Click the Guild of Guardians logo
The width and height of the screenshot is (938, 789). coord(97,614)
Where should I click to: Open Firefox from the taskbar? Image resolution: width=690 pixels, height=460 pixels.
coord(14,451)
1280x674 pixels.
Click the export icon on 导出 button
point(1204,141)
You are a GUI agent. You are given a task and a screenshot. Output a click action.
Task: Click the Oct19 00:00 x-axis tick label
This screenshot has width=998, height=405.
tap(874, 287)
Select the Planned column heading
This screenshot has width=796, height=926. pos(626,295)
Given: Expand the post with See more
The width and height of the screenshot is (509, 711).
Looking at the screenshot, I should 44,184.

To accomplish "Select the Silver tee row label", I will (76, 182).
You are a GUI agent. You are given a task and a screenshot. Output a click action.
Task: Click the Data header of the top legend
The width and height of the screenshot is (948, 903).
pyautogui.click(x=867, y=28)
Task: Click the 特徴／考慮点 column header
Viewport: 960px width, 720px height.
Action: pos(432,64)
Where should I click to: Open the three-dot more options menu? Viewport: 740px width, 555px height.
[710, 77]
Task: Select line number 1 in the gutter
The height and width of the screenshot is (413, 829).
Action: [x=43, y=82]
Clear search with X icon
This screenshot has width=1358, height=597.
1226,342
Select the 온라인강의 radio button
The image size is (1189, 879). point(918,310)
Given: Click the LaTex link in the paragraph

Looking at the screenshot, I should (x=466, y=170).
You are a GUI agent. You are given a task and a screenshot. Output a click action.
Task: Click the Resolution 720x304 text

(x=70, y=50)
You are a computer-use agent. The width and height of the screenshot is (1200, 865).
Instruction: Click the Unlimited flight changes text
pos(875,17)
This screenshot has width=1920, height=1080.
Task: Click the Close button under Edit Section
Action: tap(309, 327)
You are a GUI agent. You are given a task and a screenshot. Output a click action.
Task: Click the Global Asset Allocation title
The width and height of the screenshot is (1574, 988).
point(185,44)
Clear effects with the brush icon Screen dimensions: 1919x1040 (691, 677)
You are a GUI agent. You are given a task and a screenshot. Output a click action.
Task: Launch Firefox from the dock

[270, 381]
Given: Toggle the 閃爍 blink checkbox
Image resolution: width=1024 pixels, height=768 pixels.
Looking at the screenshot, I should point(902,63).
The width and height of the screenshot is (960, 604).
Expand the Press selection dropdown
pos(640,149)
########
▸ Problem to solve
Reproduce exactly what is written in the listing above.

▸ Output for this task
Click the Guild of Guardians logo
The width and height of the screenshot is (938, 789). coord(97,614)
Where should I click to: Open Firefox from the taskbar? Image resolution: width=690 pixels, height=460 pixels.
coord(14,451)
1280x674 pixels.
Click the export icon on 导出 button
point(1204,141)
You are a GUI agent. You are given a task and a screenshot. Output a click action.
Task: Click the Oct19 00:00 x-axis tick label
This screenshot has width=998, height=405.
tap(874, 287)
Select the Planned column heading
This screenshot has width=796, height=926. pos(626,295)
Given: Expand the post with See more
The width and height of the screenshot is (509, 711).
Looking at the screenshot, I should 44,184.

To accomplish "Select the Silver tee row label", I will (76, 182).
You are a GUI agent. You are given a task and a screenshot. Output a click action.
Task: Click the Data header of the top legend
The width and height of the screenshot is (948, 903).
pyautogui.click(x=867, y=28)
Task: Click the 特徴／考慮点 column header
Viewport: 960px width, 720px height.
Action: pos(432,64)
Where should I click to: Open the three-dot more options menu? Viewport: 740px width, 555px height.
[710, 77]
Task: Select line number 1 in the gutter
The height and width of the screenshot is (413, 829).
Action: [x=43, y=82]
Clear search with X icon
This screenshot has width=1358, height=597.
1226,342
Select the 온라인강의 radio button
The image size is (1189, 879). point(918,310)
Given: Click the LaTex link in the paragraph

Looking at the screenshot, I should (x=466, y=170).
You are a GUI agent. You are given a task and a screenshot. Output a click action.
Task: Click the Resolution 720x304 text

(x=70, y=50)
You are a computer-use agent. The width and height of the screenshot is (1200, 865).
Instruction: Click the Unlimited flight changes text
pos(875,17)
This screenshot has width=1920, height=1080.
Task: Click the Close button under Edit Section
Action: tap(309, 327)
You are a GUI agent. You are given a task and a screenshot. Output a click action.
Task: Click the Global Asset Allocation title
The width and height of the screenshot is (1574, 988).
point(185,44)
Clear effects with the brush icon Screen dimensions: 1919x1040 (691, 677)
You are a GUI agent. You are given a task and a screenshot. Output a click action.
Task: Launch Firefox from the dock

[270, 381]
Given: Toggle the 閃爍 blink checkbox
Image resolution: width=1024 pixels, height=768 pixels.
Looking at the screenshot, I should point(902,63).
The width and height of the screenshot is (960, 604).
Expand the Press selection dropdown
pos(640,149)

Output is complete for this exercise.